# WORK TO COMPLETE:
1. Using the dance shoe blog post below, decide whether each statement agrees with it: (a) Megan Lomas sits on the Manchester Lindy committee. (b) The author has been dancing for five years. (c) Megan Lomas considers slippy shoes close to essential for swivels. Answer yes or no for each and quote the words of the post that decide it.
2. According to the dance shoe blog post below, what qualifications does Megan Lomas hold?

The Lindy Circular – Good for the Sole

Good for the Sole

A blog post about dance shoes by Marianne Knowles

A general chat about what the hell to put on your feet when you’re dancing, and whether anyone should even give a damn, anyway.

Bottoms Up

There are few topics that interest dancers as much as footwear – frankly, we’re obsessed. Some Manchester Lindy members buy fancy trainers that will never touch a Lancashire cobble. Others visit their cobbler more often than they go to the dentist, but what is it that makes us get so excited about having bits of material stuff stuck to the bottom of our pumps?  What is all this madness? And if you want to hop onto the dance shoe bandwagon, where do you get started?

Virtually every Lindy dancer who has been dancing more than a few months wears shoes chosen specifically for the dance. When I started, I knew there must be a reason for this, but I didn’t know what that reason was or where to get them from. I took the time to ask around, researched and pondered and finally bought some fancy shoes of my own.

I’ve now been dancing two years, and here is everything I wish I’d known right at the start, in a handy blog guide.

The Science (tist) View

Manchester Lindy’s resident expert (and committee member) Megan Lomas, (BSc sport Science Physiology, VTCT Dip Sports Massage no less), believes that when it comes to shoes, personal preference is key. Lindy Hop attracts people of different shapes and shoe sizes, so it makes sense that whilst a particular pair of pumps may make one person feel like Ginger, it might make someone else feel like Oliver Hardy.

‘Some Lindy dancers like more slip from suede whereas for others, the suede can put them off balance. From my point of view, the more slip from the shoe the better, especially for the twisting actions and swivels that females do, slippy shoes are pretty much a necessity. If the foot doesn’t slide well, you risk twisting the joints, stretching the back muscles and damaging your knees. The wrong shoes can also strain tendons and ligaments in the feet’, says Megan.

Serious stuff – but don’t let this put you off dancing, injury can occur doing anything (including changing light bulbs and waiting for the bus) and being aware of the potential for injury is often all you need to avoid it.

# DATA EXCERPT:
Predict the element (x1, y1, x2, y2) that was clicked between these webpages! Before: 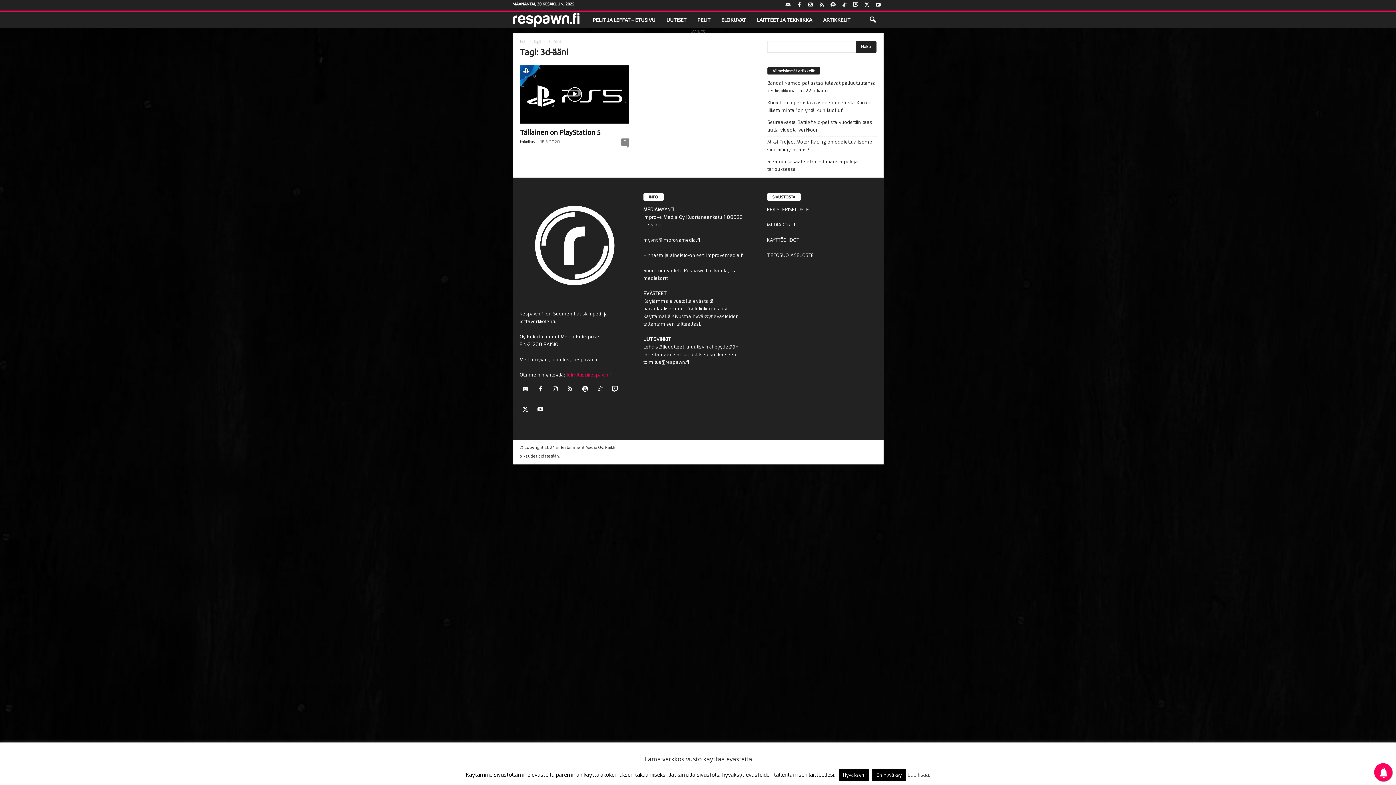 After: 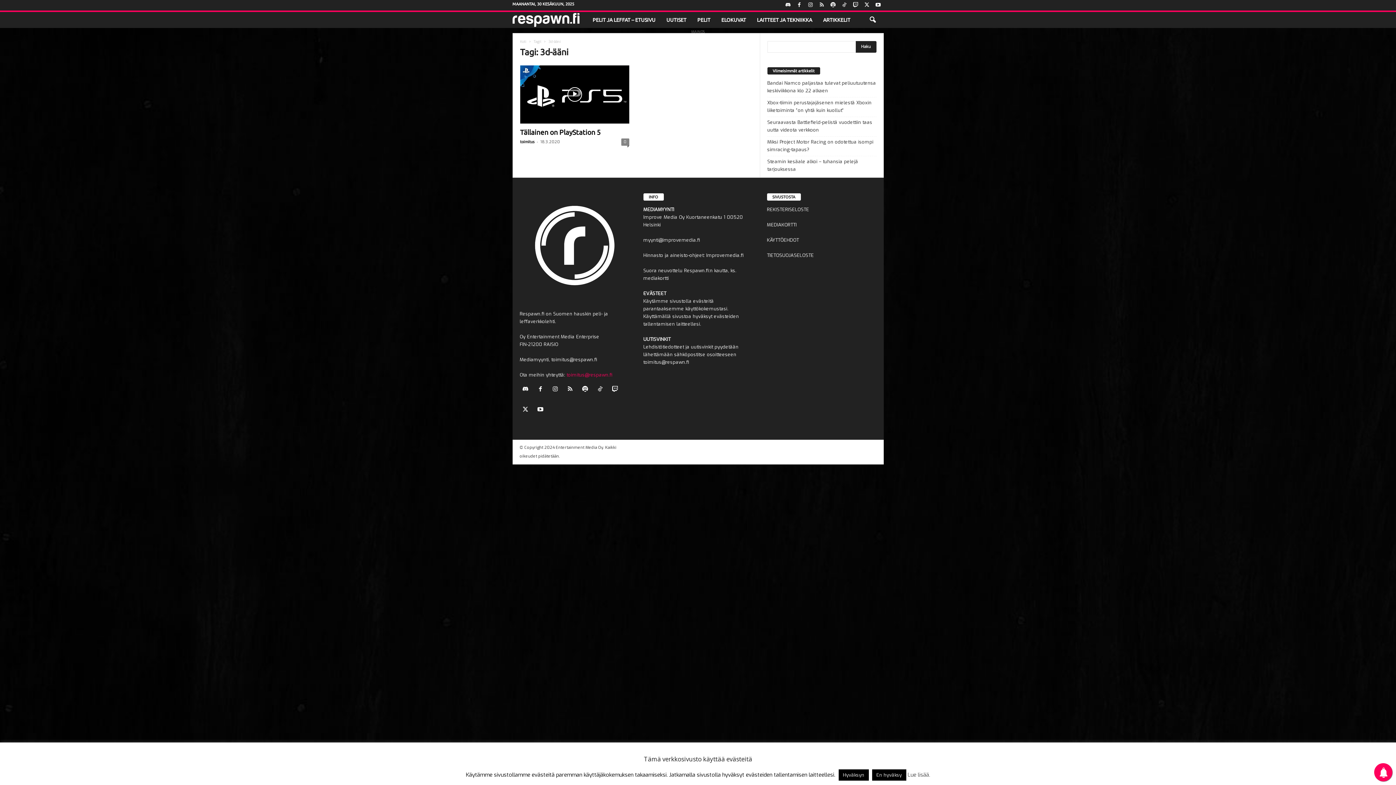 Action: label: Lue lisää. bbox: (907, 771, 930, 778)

# TASK RESPONSES:
1.
(a) Yes: "Manchester Lindy’s resident expert (and committee member) Megan Lomas"
(b) No: "I’ve now been dancing two years"
(c) Yes: "especially for the twisting actions and swivels that females do, slippy shoes are pretty much a necessity"

2. A BSc in sport Science Physiology and a VTCT Dip in Sports Massage.